A few minutes later Muriel was quietly letting herself out of the front door. It was very silent outside. The fog was a little less dense and the air was filled with snow. Huge soft white flakes gyrated noiselessly round her, seeming to touch the ground and rise again to flitter through the air in a design which just baffled the eye. The flakes came so thickly they seemed to pack the atmosphere with dense stifling furry cold. Muriel beat them away from in front of her face and then went on with head lowered. The thick snow squeaked under her boots. A bundled-up figure materialized and passed her, going in the direction of the Rectory. It looked like Mrs Barlow.
Muriel walked swiftly, not looking where she was going, trying to think. At least her ability to think seemed to have come back to her. She had been subjected to a strong pressure. Carel had used authority, and though he had uttered no specific threats it was an authority with a menace in it. Yet what could he threaten her with? Muriel felt she was in danger of losing touch with reality. She had had no time to reflect between seeing Carel and seeing Leo; yet she had instinctively clung to her plan of somehow using Leo. She was frightened of Carel, she was frightened of disobeying Carel. But she was even more frightened of something else, of an isolation, a paralysis of the will, the metamorphosis of the world into something small and sleepy and enclosed, the interior of an egg. She felt as if Carel had tried to recruit her for some diabolical plot, or rather to hypnotize her into a sense of its inevitability. She had needed the roughness, even the absurdity, of Leo to persuade her again of her own existence as a rational independent creature.
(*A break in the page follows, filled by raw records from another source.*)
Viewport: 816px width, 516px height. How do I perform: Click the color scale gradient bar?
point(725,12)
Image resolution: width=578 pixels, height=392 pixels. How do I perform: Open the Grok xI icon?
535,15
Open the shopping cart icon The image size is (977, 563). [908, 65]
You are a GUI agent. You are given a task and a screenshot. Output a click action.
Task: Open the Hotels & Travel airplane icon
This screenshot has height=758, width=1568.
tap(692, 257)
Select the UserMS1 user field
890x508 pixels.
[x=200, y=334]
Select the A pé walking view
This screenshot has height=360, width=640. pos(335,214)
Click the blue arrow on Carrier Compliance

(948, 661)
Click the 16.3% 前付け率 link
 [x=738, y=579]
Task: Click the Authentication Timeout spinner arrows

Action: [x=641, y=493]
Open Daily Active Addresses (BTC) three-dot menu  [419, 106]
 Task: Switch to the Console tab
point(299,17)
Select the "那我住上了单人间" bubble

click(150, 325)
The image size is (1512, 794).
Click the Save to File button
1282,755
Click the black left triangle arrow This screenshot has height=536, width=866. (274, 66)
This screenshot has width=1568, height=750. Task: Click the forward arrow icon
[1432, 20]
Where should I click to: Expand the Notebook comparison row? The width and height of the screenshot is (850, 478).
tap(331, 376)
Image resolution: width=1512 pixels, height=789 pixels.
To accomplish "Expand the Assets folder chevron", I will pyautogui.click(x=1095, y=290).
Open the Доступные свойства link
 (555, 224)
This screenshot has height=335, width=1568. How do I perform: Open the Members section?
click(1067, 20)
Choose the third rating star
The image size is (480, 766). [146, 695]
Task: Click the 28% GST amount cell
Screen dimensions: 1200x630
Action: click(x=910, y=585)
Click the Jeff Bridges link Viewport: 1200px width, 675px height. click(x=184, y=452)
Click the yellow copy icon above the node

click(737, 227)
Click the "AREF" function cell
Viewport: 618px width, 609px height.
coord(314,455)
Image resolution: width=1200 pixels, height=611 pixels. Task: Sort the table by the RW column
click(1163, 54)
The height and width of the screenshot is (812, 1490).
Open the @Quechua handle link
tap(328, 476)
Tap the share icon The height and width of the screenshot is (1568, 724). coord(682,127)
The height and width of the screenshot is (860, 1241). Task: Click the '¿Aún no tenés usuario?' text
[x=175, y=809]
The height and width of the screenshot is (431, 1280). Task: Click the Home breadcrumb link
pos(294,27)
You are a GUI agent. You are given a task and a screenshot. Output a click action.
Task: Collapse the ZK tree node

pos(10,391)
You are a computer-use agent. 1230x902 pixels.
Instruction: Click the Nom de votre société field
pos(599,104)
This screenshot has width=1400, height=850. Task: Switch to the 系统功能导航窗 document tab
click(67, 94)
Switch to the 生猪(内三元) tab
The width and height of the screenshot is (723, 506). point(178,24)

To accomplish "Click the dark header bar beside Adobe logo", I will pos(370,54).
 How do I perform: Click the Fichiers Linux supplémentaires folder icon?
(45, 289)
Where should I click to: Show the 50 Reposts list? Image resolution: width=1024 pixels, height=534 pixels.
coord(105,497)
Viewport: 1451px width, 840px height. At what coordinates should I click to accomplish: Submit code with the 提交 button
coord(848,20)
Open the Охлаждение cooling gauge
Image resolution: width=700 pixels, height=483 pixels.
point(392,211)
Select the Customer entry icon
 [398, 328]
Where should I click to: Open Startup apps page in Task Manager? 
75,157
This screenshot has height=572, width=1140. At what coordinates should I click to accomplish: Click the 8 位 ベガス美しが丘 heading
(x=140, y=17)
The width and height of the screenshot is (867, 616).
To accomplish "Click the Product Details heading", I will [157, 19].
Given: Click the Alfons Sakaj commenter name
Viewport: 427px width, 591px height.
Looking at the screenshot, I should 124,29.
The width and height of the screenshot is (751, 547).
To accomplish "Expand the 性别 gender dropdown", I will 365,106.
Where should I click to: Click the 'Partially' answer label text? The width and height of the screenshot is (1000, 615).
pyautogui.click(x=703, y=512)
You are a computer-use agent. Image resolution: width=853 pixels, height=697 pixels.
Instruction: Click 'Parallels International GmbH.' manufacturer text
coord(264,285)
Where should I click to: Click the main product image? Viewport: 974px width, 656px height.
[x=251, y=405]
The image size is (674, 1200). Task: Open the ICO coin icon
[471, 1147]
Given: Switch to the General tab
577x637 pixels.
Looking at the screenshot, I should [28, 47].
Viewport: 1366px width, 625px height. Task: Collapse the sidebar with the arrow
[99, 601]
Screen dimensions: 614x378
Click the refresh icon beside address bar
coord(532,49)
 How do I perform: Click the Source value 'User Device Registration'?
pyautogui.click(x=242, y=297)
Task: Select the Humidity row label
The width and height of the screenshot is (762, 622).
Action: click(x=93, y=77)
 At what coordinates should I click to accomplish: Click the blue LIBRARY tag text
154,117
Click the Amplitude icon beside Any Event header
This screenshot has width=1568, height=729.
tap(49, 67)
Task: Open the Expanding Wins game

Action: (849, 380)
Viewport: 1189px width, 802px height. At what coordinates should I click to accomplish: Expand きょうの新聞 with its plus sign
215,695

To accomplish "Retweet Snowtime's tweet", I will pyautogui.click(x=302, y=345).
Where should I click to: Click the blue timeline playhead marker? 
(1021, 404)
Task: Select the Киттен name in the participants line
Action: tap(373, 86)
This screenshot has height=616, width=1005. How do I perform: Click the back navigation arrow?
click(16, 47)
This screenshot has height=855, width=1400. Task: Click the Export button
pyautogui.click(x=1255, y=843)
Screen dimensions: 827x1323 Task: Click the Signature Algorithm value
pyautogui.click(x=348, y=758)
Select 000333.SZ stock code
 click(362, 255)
Yet why did she suddenly think of it all as a diabolical plot? If it was a plot it was one with which she had herself long cooperated. She had never challenged the view that Elizabeth was ill and needed to be protected from the shocks of the world. She herself had been Elizabeth’s chief protector from those shocks. She herself had made, and made with deliberate care, the bower in which Elizabeth now seemed so alarmingly drowsy and entranced. It had all seemed necessary. Doctors had come and gone and shaken their heads and warned against exertion and recommended complete rest. Elizabeth was an invalid and was leading the life of an invalid. What was mysterious about that?
Why can’t I think of it all more simply, thought Muriel. Perhaps it was inevitable that Elizabeth should lead a rather quiet life. But it was not inevitable that she should see so few people. Carel had somehow jumbled everything together. It just needed a little sorting out. It wasn’t such an all-or-nothing business. Why shouldn’t Muriel just go to her father in a firm straightforward way and say to him that she thought Elizabeth needed more company and why shouldn’t she meet young Leo Peshkov for a start? It wasn’t a monstrous suggestion. Why then did she so immediately feel that it was?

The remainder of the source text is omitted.